Milford taps potential as western Oakland County's downtown

Two years ago, James and Jodie Courtney embarked on a nine-month search for a metro Detroit community where they could settle down for the long run to raise their kids, then 1 and 4. James says the couple's search was "pretty particular and analytical," but their conclusion – "hands down" – was Milford.

 

"It's a very special place," says James, who had previously lived five years in Northville. "There's not many places like this around, where it has that small-town feel, and yet you're still so close to some of these major cities. It doesn't feel overpopulated. It doesn't feel like there's a strip mall on every single corner. And yet there's everything you could ever want here."Flatiron Building

 

Ann Barnette, executive director of the Milford Downtown Development Authority (DDA), says she's been hearing those kinds of sentiments more and more often these days. Whether it's the influx of visitors to Milford's burgeoning downtown or those taking an interest in making their home in the community, Barnette says the village is experiencing a "growth spurt."

 

"I think other people are noticing what we've always felt, growing up and living here," Barnette says.

 

New construction

 

Ask about signs of redevelopment in Milford, and Barnette (and most other Milford residents who keep tabs on their village's growth) all point to one current key sign: the ongoing 100-unit Milford Lofts development at Main and Huron, formerly the site of Iverson's Lumber.
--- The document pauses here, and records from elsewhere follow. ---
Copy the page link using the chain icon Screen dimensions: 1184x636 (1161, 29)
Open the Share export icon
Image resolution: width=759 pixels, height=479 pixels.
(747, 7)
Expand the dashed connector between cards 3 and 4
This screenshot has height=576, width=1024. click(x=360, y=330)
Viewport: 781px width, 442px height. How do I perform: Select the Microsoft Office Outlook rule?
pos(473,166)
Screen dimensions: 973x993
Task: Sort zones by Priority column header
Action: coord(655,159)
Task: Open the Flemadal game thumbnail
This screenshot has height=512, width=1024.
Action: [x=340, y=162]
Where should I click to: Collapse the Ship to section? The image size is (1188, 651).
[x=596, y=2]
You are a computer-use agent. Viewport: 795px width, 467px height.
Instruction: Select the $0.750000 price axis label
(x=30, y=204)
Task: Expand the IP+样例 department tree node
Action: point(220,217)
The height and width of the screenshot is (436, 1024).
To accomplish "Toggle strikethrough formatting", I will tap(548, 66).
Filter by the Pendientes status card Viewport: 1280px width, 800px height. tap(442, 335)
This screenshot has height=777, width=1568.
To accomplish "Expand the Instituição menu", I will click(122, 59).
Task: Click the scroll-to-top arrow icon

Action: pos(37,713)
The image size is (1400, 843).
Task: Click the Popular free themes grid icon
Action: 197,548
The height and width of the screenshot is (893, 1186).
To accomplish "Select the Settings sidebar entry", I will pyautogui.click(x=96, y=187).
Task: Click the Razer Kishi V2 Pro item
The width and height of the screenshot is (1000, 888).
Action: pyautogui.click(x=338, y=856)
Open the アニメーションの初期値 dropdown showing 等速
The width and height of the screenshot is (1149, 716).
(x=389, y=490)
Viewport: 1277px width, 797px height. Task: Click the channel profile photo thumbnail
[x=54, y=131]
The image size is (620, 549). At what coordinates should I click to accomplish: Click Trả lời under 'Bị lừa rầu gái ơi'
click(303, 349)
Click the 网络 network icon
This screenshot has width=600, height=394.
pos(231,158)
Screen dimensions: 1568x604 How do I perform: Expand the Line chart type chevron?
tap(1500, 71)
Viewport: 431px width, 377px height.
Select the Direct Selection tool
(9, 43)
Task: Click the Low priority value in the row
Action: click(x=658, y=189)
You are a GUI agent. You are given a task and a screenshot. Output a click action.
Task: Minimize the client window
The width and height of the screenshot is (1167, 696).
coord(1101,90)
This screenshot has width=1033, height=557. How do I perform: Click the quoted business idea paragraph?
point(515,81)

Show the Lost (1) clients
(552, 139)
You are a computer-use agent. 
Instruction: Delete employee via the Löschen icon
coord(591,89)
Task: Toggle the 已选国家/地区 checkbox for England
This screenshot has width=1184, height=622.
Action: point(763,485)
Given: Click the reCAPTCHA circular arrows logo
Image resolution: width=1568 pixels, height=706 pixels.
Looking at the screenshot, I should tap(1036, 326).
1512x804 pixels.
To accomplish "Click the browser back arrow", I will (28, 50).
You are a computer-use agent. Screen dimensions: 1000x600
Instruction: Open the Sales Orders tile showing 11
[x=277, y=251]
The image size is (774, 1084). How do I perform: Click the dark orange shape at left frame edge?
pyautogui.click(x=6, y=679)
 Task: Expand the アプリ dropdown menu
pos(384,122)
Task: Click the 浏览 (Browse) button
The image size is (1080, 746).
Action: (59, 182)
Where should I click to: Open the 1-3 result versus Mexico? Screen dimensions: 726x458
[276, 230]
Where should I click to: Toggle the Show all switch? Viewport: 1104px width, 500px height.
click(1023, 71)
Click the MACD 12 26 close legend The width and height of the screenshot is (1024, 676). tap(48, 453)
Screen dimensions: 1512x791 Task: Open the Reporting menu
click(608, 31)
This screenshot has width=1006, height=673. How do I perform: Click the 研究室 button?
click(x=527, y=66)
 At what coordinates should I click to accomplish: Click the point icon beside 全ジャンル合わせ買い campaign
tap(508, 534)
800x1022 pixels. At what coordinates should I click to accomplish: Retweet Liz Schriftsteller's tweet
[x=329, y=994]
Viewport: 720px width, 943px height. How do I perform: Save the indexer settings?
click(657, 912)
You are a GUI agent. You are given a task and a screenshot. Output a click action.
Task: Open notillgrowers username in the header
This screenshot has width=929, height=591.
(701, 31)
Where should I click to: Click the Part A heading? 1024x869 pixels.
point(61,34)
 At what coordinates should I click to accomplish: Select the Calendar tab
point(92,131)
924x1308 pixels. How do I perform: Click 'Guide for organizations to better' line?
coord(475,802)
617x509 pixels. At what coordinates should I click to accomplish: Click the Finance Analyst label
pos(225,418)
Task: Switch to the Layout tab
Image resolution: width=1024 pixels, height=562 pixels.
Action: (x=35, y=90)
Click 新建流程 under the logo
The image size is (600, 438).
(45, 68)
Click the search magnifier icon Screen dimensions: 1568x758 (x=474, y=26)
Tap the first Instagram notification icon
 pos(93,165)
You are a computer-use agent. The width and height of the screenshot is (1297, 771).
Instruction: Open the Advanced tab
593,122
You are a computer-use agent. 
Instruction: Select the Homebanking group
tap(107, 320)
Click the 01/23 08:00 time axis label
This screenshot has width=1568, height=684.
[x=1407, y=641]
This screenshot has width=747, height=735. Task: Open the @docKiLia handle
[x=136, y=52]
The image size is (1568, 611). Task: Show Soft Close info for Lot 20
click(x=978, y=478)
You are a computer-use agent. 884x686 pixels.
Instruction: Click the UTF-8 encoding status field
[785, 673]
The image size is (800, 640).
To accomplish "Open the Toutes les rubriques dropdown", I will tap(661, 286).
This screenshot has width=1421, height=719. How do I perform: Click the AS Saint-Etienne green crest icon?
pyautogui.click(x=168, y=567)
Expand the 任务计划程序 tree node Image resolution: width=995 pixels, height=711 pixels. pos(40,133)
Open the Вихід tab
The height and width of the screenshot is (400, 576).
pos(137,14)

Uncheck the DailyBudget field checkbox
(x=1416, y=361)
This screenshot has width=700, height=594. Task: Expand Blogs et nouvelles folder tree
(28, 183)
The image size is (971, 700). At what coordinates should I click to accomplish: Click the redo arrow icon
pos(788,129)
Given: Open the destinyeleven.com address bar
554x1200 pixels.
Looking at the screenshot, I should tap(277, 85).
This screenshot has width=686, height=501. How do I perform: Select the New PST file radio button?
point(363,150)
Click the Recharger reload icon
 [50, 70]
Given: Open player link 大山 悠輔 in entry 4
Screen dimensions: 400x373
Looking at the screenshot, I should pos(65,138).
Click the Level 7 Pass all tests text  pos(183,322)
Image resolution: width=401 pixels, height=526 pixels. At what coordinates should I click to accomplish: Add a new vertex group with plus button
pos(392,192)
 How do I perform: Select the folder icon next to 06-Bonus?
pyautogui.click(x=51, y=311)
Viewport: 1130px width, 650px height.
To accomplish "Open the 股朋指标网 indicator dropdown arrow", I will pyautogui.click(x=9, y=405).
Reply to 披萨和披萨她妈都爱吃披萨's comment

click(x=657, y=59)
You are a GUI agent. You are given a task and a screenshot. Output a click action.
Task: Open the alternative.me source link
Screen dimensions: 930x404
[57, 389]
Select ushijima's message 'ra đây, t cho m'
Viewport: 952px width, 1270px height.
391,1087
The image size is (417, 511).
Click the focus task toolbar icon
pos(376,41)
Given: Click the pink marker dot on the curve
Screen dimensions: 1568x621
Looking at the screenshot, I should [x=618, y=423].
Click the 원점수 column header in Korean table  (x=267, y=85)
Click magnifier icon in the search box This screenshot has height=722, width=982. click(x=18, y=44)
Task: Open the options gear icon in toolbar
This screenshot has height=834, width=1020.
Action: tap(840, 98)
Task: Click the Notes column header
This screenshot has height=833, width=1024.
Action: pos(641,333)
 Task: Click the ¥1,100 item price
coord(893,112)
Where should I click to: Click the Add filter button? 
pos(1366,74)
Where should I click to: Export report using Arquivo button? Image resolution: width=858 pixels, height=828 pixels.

That single project is much bigger news in Milford than it might be in other municipalities. Barnette estimates that it's the first multifamily development in the village in 60 years.

 

DevMar Development principal Mark DeMaria, who is leading the Milford Lofts project, says he saw Milford as a perfect opportunity to tap into the post-recession trend towards urban renewal.

 

"There was a complete dearth of this product there," DeMaria says. "If you want to live in Milford, unfortunately, you have to buy an older home and redo it. The trend is, a lot of empty-nesters don't want that. They want to get out of their house and have a more convenient lifestyle and have it be walkable into town."

 

While the Milford Lofts is perhaps the biggest current game-changer for Milford's revitalization, it isn't the only one. Earlier this year the DDA received a loan from the Michigan Department of Environmental Quality to clean up a long-vacant gas station at Commerce and Main, where a mixed-use development is now proposed. Another long-vacant property at Liberty and Main is also set for a mixed-use development.

 

The 2015 opening of the LaFontaine Family Amphitheater has also been a boon to the village. Barnette says the amphitheater's free summer concerts draw crowds of about 2,000 people per week – and that's in a village of 6,000.

 

"It's kind of testimony that, out here in western Oakland County, Milford's one of the only traditional downtowns with seven or eight townships around us," Barnette says. "We're a gathering place for western Oakland and eastern Livingston County."

 

Commercial changes

 

There's more to Milford's revitalization than just new construction. Business owners are also successfully making innovative use of previously overlooked spaces. Milford's "south side" area, for example, lies just over the Huron River from the village's concentrated downtown. But it had been mostly inactive until the past five years or so. Ryan Wiltse says he and his business partners moved into a building that was "basically vacant" when they opened River's Edge Brewing on the south side in 2014.

 

"I remember people asking, 'Where are you putting your brewery?' and we'd tell them, and they were like, 'There's a building there?' or, 'Where's that?'" Wiltse says. "It was something that for a long time dropped out of people's consciousness."

 

Regardless, Wiltse says he and his partners have been "floored" by the positive response to their business – and now they've got company on the south side. The brewery now shares space with the 90 Degrees North yoga studio and the Suzanne Haskew Arts Center.

 

"Something that was empty is now this lively, kind of artistic building that's a lot of fun," Wiltse says.

 

Just a block away from those establishments, a much older Milford business has also found new life on the south side. Interior design store Your Nesting Place has been in Milford for 23 years, and Chris Meredith has owned it for 15. But in 2014 Meredith decided to move the store from its prime Main Street location to the south side. Since then, her business has increased by about 30 percent.

 

"It's hard to put your finger on why," Meredith says. "Is it parking? Is it more visibility? Is it because it's standalone? I don't know, but our business has taken off."

 

James Courtney outside Proving Grounds coffee shopBusiness is also booming in downtown Milford proper. Restaurants like Palate and Smoke Street have taken off in recent years – as has downtown's latest addition, The Proving Grounds Coffee and Ice Cream, which opened just six weeks ago. After settling on Milford as their ideal place to live, James and Jodie Courtney also realized it was the ideal place to open their longtime dream business: a coffeehouse. The name honors the nearby GM Proving Grounds in Milford Township.

 

"Business has been better than expected, and the community has been very warm and kind to us," James Courtney says.

 

Room to grow

 

So what's next for downtown Milford? Meredith says there's still room for the village's business community to grow.

 

"We've got a few vacant spaces that are viable spaces," she says. "We just need the right person to want to move in."

 

But DeMaria says he doesn't expect the village to "explode" along the lines of wildly popular metro-area downtowns like Royal Oak or Ferndale.

 

"It's just going to be more desirable, and land values are going to continue to rise, because especially in Michigan there is such a lack of vibrant little suburban-urban downtowns," he says. "You can probably count them on one hand in southeast Michigan. So I think it's just going to continue to improve with the venues and the restaurants that are there."

 

Wiltse says he welcomes that. He's lived in Milford for five years and regularly spent time in the village for 12 years before that while visiting his future wife.

 

"Back when I started coming here, I don't remember just seeing people around having fun and walking around downtown," Wiltse says. "It seems like a more vibrant community, a more outgoing and social community than I first remember."